■ **Work required**
Restate the whole of the data verbatim, omitting nothing.

■ **Records contained in a dataset**
▼▼▼

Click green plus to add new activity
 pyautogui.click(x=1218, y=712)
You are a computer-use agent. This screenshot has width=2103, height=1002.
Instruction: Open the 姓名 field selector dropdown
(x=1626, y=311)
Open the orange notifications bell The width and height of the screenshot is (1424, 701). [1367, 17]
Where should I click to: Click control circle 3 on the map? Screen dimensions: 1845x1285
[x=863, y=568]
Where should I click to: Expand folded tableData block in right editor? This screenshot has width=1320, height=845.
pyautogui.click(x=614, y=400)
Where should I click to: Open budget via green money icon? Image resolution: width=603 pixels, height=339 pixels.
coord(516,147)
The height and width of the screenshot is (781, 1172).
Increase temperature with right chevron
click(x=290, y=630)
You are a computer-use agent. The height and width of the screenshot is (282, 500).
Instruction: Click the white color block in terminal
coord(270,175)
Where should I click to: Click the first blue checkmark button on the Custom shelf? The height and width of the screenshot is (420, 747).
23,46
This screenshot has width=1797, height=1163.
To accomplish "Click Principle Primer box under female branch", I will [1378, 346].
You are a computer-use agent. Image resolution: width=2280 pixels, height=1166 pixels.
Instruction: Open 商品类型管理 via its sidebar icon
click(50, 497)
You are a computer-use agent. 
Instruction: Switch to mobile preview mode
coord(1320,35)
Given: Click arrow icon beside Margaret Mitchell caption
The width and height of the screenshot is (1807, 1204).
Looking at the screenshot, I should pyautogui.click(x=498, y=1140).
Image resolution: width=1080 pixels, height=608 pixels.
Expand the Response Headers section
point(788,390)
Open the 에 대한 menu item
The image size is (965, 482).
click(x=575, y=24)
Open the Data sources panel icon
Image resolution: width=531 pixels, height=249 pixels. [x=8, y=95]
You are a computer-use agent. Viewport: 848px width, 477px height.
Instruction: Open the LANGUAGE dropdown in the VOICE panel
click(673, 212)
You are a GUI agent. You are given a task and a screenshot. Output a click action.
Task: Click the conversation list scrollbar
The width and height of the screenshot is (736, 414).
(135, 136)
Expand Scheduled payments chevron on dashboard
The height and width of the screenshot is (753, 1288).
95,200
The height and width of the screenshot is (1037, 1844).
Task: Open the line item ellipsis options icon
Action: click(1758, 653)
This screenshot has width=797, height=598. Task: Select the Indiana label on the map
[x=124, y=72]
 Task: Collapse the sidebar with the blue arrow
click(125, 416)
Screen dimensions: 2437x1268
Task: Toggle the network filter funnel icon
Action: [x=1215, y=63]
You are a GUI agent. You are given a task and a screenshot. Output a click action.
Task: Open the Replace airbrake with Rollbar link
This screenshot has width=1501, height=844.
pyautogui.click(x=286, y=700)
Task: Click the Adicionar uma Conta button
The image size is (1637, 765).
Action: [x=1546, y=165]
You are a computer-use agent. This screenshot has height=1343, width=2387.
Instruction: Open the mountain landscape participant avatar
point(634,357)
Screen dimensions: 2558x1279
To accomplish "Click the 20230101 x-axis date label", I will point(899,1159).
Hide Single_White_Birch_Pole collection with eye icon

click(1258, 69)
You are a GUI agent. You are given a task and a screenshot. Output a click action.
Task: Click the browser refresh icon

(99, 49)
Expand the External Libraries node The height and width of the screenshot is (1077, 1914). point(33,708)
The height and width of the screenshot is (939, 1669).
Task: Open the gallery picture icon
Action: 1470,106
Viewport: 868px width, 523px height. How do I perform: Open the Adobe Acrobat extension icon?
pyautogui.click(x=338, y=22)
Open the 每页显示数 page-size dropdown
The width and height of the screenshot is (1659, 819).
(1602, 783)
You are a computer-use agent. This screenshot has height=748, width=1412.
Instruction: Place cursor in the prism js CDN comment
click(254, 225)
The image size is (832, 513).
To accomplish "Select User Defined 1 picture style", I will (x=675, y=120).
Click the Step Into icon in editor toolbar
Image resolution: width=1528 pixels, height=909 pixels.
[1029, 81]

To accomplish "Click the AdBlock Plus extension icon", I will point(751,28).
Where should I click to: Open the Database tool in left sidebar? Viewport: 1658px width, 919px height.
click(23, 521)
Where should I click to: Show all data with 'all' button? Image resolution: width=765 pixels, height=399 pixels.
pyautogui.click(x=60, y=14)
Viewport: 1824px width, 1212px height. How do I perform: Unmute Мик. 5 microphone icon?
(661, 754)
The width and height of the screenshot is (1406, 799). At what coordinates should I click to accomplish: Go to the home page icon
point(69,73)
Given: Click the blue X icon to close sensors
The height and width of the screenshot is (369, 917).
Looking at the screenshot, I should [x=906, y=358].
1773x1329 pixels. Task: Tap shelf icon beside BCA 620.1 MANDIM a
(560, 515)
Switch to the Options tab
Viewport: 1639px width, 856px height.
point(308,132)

▲▲▲

■ **Exercise result**
Click green plus to add new activity
 pyautogui.click(x=1218, y=712)
You are a computer-use agent. This screenshot has width=2103, height=1002.
Instruction: Open the 姓名 field selector dropdown
(x=1626, y=311)
Open the orange notifications bell The width and height of the screenshot is (1424, 701). [1367, 17]
Where should I click to: Click control circle 3 on the map? Screen dimensions: 1845x1285
[x=863, y=568]
Where should I click to: Expand folded tableData block in right editor? This screenshot has width=1320, height=845.
pyautogui.click(x=614, y=400)
Where should I click to: Open budget via green money icon? Image resolution: width=603 pixels, height=339 pixels.
coord(516,147)
The height and width of the screenshot is (781, 1172).
Increase temperature with right chevron
click(x=290, y=630)
You are a computer-use agent. The height and width of the screenshot is (282, 500).
Instruction: Click the white color block in terminal
coord(270,175)
Where should I click to: Click the first blue checkmark button on the Custom shelf? The height and width of the screenshot is (420, 747).
23,46
This screenshot has width=1797, height=1163.
To accomplish "Click Principle Primer box under female branch", I will [1378, 346].
You are a computer-use agent. Image resolution: width=2280 pixels, height=1166 pixels.
Instruction: Open 商品类型管理 via its sidebar icon
click(50, 497)
You are a computer-use agent. 
Instruction: Switch to mobile preview mode
coord(1320,35)
Given: Click arrow icon beside Margaret Mitchell caption
The width and height of the screenshot is (1807, 1204).
Looking at the screenshot, I should pyautogui.click(x=498, y=1140).
Image resolution: width=1080 pixels, height=608 pixels.
Expand the Response Headers section
point(788,390)
Open the 에 대한 menu item
The image size is (965, 482).
click(x=575, y=24)
Open the Data sources panel icon
Image resolution: width=531 pixels, height=249 pixels. [x=8, y=95]
You are a computer-use agent. Viewport: 848px width, 477px height.
Instruction: Open the LANGUAGE dropdown in the VOICE panel
click(673, 212)
You are a GUI agent. You are given a task and a screenshot. Output a click action.
Task: Click the conversation list scrollbar
The width and height of the screenshot is (736, 414).
(135, 136)
Expand Scheduled payments chevron on dashboard
The height and width of the screenshot is (753, 1288).
95,200
The height and width of the screenshot is (1037, 1844).
Task: Open the line item ellipsis options icon
Action: click(1758, 653)
This screenshot has width=797, height=598. Task: Select the Indiana label on the map
[x=124, y=72]
 Task: Collapse the sidebar with the blue arrow
click(125, 416)
Screen dimensions: 2437x1268
Task: Toggle the network filter funnel icon
Action: [x=1215, y=63]
You are a GUI agent. You are given a task and a screenshot. Output a click action.
Task: Open the Replace airbrake with Rollbar link
This screenshot has width=1501, height=844.
pyautogui.click(x=286, y=700)
Task: Click the Adicionar uma Conta button
The image size is (1637, 765).
Action: [x=1546, y=165]
You are a computer-use agent. This screenshot has height=1343, width=2387.
Instruction: Open the mountain landscape participant avatar
point(634,357)
Screen dimensions: 2558x1279
To accomplish "Click the 20230101 x-axis date label", I will point(899,1159).
Hide Single_White_Birch_Pole collection with eye icon

click(1258, 69)
You are a GUI agent. You are given a task and a screenshot. Output a click action.
Task: Click the browser refresh icon

(99, 49)
Expand the External Libraries node The height and width of the screenshot is (1077, 1914). point(33,708)
The height and width of the screenshot is (939, 1669).
Task: Open the gallery picture icon
Action: 1470,106
Viewport: 868px width, 523px height. How do I perform: Open the Adobe Acrobat extension icon?
pyautogui.click(x=338, y=22)
Open the 每页显示数 page-size dropdown
The width and height of the screenshot is (1659, 819).
(1602, 783)
You are a computer-use agent. This screenshot has height=748, width=1412.
Instruction: Place cursor in the prism js CDN comment
click(254, 225)
The image size is (832, 513).
To accomplish "Select User Defined 1 picture style", I will (x=675, y=120).
Click the Step Into icon in editor toolbar
Image resolution: width=1528 pixels, height=909 pixels.
[1029, 81]

To accomplish "Click the AdBlock Plus extension icon", I will point(751,28).
Where should I click to: Open the Database tool in left sidebar? Viewport: 1658px width, 919px height.
click(23, 521)
Where should I click to: Show all data with 'all' button? Image resolution: width=765 pixels, height=399 pixels.
pyautogui.click(x=60, y=14)
Viewport: 1824px width, 1212px height. How do I perform: Unmute Мик. 5 microphone icon?
(661, 754)
The width and height of the screenshot is (1406, 799). At what coordinates should I click to accomplish: Go to the home page icon
point(69,73)
Given: Click the blue X icon to close sensors
The height and width of the screenshot is (369, 917).
Looking at the screenshot, I should [x=906, y=358].
1773x1329 pixels. Task: Tap shelf icon beside BCA 620.1 MANDIM a
(560, 515)
Switch to the Options tab
Viewport: 1639px width, 856px height.
point(308,132)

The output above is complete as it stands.